Don Nicola Gaglio promotore dell’iniziativa. La squadra gioca in Terza Categoria. LE FOTO

MONREALE, 3 novembre – La prima partita della Virtus Monreale contro l'Ustica, valevole per il campionato di Terza Categoria è stata rinviata a causa del maltempo. L'obiettivo della Virtus Monreale, non è di vincere il campionato, perché non ha l'organico attrezzato per poterlo fare.

Gli obiettivi prefissati della società sono di stampo educativo. Infatti tra i propri giocatori vi sono ragazzi che non avevano altra alternativa, se non la strada. Molti giocatori extracomunitari che sono stati costretti a lasciare il proprio Paese d'origine a causa delle guerre locali. Altri giocatori che avevano abbandonato lo sport perché ritenuti incapaci e inadatti dalle società calcistiche in cui hanno militato. La Virtus Monreale intende valorizzare tutte quelle realtà che di solito vengono emarginate dal contesto sociale in cui vivono. Si augura che i propri affiliati grazie a questo percorso calcistico-formativo possano innanzitutto divertirsi, essere in grado di riprendersi in mano la propria vita ed effettuare decisioni importanti per il loro avvenire e vivere un'esperienza di vera integrazione con chi proviene da contesti culturali differenti.

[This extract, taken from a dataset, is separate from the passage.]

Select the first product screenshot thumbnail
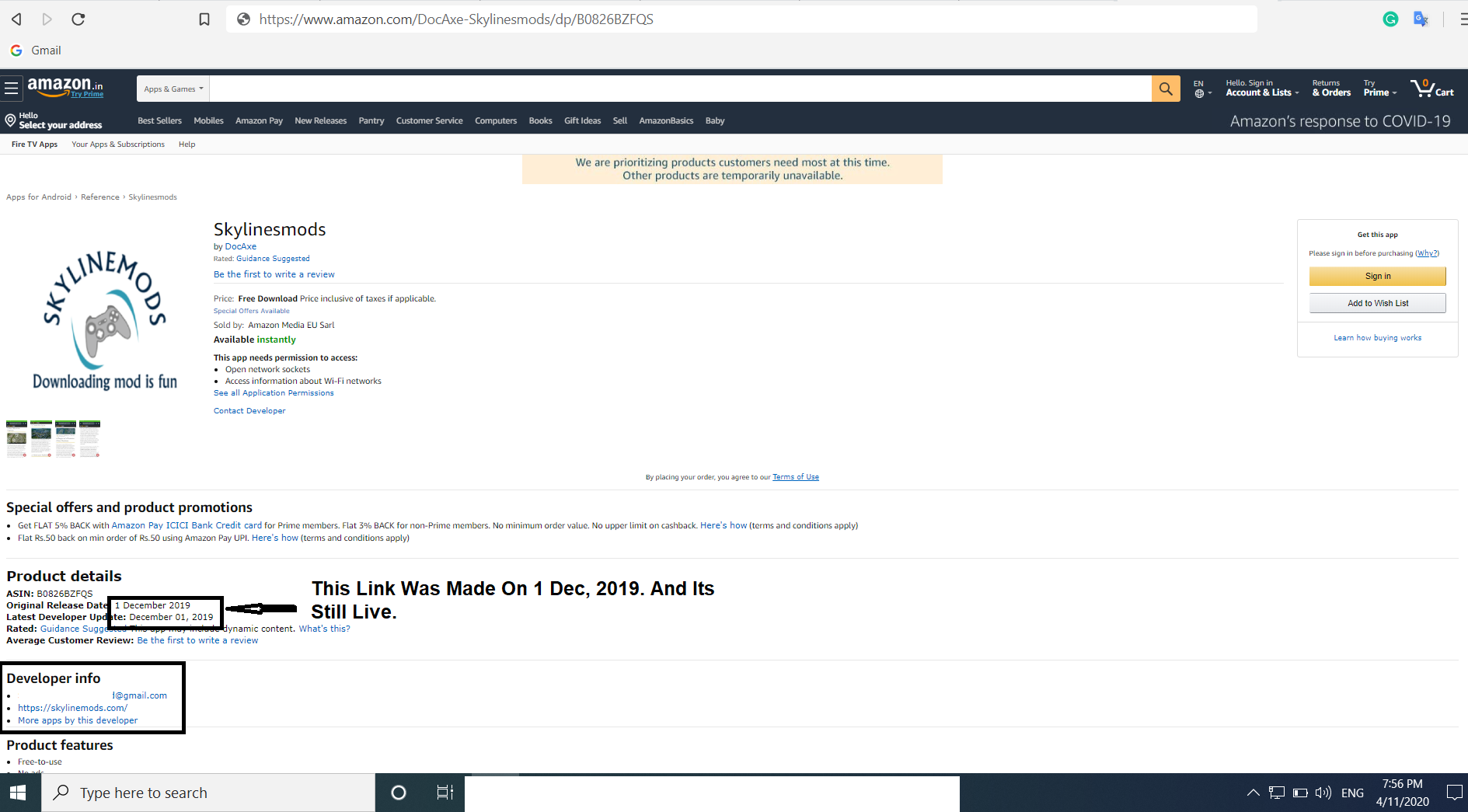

La Virtus Monreale non è un'azienda ma uno strumento sociale che desidera stare vicino ai giovani in modo autentico. “Desidero ringraziare Don Nicola Gaglio parroco della Cattedrale di Monreale – afferma il presidente Giuseppe Guercia – perché è stato l'ideatore e il promotore di tale iniziativa. Ringrazio inoltre tutti quei giovani calciatori che partecipano agli allenamenti nonostante le innumerevoli difficoltà logistiche mostrando spirito di sacrificio e di adattamento ed infine tutti i miei collaboratori che in un modo o nell'altro contribuiscono alla crescita della propria associazione sportiva non lucrativa”.